Contrary to the assumption that merchants would pass the savings on to consumers, almost none of them did. According to the Federal Reserve Bank of Richmond, 77.2 percent of survey respondents did not change prices while 21.6 percent of respondents actually increased prices. Only 1.2 percent of respondents reduced prices.

Now Durbin and Marshall are trying to expand the already-failed concept to the credit card industry. Marshall promises that their bill protects “Main Street,” not Wall Street. Unfortunately, it doesn’t. The senators’ claim of protecting consumers is false. If the Credit Card Competition Act of 2022 passes, consumers will lose (and merchants will win).

The bottom line

In 2023, we expect BNPL to get even more popular, but this popularity is also drawing attention from regulators, so it’s not entirely clear where this trend is going. And while leisure travel is back with a vengeance (albeit a modified vengeance), business travel is still lagging behind — and it may be some time before this changes. Then there are crypto credit cards, which were a big trend in 2021. They aren’t likely to replace traditional rewards cards any time soon since crypto is still more popular among seasoned investors and crypto enthusiasts than average consumers.

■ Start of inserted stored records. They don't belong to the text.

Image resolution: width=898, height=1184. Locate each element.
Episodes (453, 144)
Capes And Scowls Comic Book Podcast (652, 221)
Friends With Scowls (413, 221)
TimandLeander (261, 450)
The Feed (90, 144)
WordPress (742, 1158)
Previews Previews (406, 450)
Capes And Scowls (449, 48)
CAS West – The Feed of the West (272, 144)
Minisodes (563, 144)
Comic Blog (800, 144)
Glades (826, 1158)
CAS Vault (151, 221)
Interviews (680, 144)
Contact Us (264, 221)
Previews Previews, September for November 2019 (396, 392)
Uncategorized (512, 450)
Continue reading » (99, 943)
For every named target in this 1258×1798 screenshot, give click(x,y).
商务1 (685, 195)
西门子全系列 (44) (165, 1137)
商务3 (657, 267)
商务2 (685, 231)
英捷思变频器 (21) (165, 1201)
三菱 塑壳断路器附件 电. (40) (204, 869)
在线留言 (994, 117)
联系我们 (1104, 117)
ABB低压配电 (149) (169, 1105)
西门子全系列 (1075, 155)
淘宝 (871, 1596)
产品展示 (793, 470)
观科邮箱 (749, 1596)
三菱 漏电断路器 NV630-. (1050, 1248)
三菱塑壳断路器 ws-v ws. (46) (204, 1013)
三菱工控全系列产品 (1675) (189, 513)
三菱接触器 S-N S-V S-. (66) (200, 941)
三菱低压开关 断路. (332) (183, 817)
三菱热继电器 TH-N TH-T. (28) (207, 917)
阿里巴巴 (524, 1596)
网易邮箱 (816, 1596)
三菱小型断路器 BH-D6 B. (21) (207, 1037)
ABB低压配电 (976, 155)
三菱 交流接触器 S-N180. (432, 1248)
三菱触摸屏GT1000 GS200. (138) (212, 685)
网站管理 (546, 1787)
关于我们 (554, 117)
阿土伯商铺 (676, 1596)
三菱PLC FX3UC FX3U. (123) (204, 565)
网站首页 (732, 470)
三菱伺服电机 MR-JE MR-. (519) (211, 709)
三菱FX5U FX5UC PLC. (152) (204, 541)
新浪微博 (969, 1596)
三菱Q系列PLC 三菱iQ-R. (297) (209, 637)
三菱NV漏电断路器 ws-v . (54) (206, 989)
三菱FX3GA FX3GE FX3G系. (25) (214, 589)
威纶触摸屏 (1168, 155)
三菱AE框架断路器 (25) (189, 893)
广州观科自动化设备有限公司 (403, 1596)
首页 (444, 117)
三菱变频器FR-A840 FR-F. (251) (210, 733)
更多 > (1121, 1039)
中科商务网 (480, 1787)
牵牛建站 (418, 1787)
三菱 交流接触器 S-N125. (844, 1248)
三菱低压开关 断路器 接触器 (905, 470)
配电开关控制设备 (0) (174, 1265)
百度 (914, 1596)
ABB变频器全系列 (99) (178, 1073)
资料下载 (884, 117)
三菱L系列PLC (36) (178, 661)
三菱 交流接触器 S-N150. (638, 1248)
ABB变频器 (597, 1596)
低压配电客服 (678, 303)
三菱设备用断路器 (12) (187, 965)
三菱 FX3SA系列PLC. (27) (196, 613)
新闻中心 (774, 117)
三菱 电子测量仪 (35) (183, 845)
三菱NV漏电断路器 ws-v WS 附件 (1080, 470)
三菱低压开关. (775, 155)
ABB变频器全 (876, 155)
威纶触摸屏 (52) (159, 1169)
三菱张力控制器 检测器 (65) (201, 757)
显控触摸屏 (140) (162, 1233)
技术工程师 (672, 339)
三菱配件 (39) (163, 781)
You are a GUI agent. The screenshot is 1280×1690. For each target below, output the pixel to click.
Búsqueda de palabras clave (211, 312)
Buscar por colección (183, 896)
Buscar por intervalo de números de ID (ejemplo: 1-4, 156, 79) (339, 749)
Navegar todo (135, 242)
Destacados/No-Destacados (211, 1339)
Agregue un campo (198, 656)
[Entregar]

A trend that is a bit troubling is the surge in consumer credit card debt. While delinquencies are still low, credit card debt can be devastating for U.S. families. Somewhat related to this issue is that subprime borrowers have more access to credit than ever. That’s a mixed blessing, however, because this access typically comes with sky-high interest rates.

Finally, it’s worth mentioning that any upcoming credit card trends would be severely impacted by the proposed Credit Card Competition Act of 2022. If this bill — which is supported by big merchants’ interests — becomes law, it will effectively destroy credit card rewards and make credit cards more expensive and less beneficial to hold than ever before.